I have made some bold claims about Unicode resulting in problems because of characters which we cannot tell apart, although they have different code points (encodings). These led me to call for Unicode to be reformed to address these issues.
I felt that the best way to demonstrate my case and these problems was to build them into an app which you can try out on your own Macs – Dystextia, available from Downloads above.
Dystextia will show you how it is simple to generate text containing the ‘wrong’ Unicode characters, which look identical to the normal Latin forms entered via the keyboard. But when you try to do anything like search for words, or build a concordance, the use of those ‘wrong’ characters creates a nightmare: you can see a word like
and, but cannot find it.
Dystextia opens plain text files with the file extensions .txt and .text, or you can paste or enter text into its window.

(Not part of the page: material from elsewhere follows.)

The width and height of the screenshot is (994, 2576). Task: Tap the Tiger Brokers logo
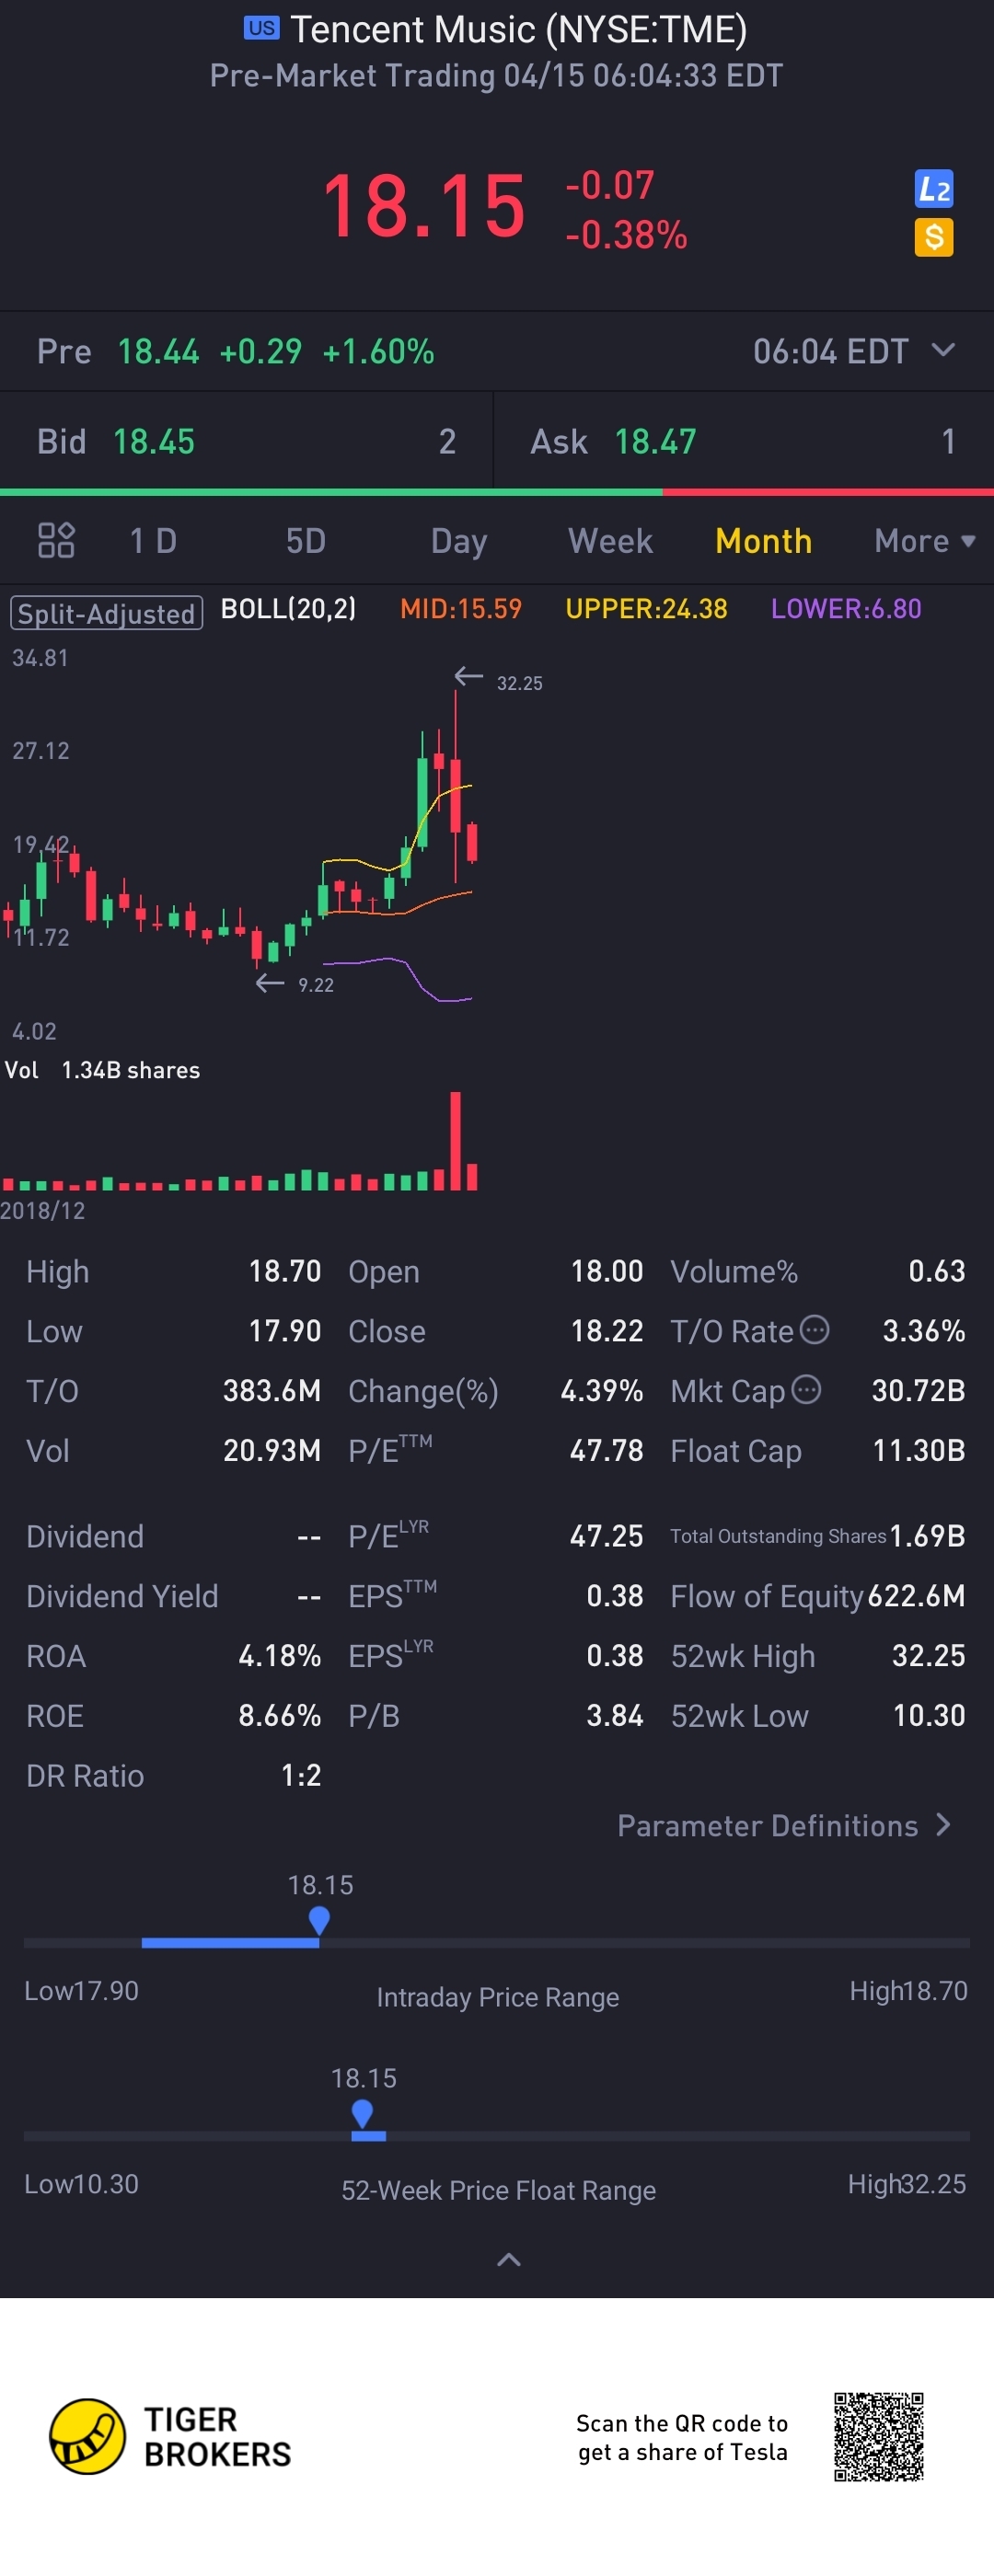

Clicking on the Uniencode button converts many of its characters to the ‘wrong’ forms. You can then even try to normalise them by clicking on the Normalize button. This applies Form KD normalisation, which is wider in scope that the Form D used by the Mac’s HFS+ file system. However, it has little if any effect on the converted text.
Clicking on the Unidecode button reverses the encoding, and should restore your original text.
Currently, Dystextia only changes unaccented Latin text; I have for the moment limited this demonstration to unaccented Latin characters, all of which were (unambiguously) in the old 7-bit ASCII character set. I am sure that someone more linguistically capable could do far more with other scripts as well.
If you open saved, or copied, encoded text in a word processor and render it in different fonts, you will see that some of the encoded letters do appear different when viewed in certain fonts. The old version of Courier is quite effective at showing many of them, but does not reveal all.
Curiously the newer version of Courier does not help at all.
The great majority of screen and printer fonts show only small differences, or none at all.
Once you have encoded text in Dystextia, you can copy and paste it into the names of files and folders, for example. Four of these five folders use ‘wrong’ forms, such that a folder using only the ‘right’ Unicode characters (at the far right) can happily co-exist, even though the two folders at the right appear to have the same name. Most fonts optimised for system use (as seen here) show no differences at all between ‘good’ and ‘bad’ characters.
Dystextia will also encode and decode URLs for experiments in ‘spoofing’. As shown here, only the domain is converted into Punycode when used in a URL. This shows how easy it would be to use deliberately malformed Unicode characters to spoof users to a covert page on a normally-named webserver: nothing abnormal would be seen in the browser at all.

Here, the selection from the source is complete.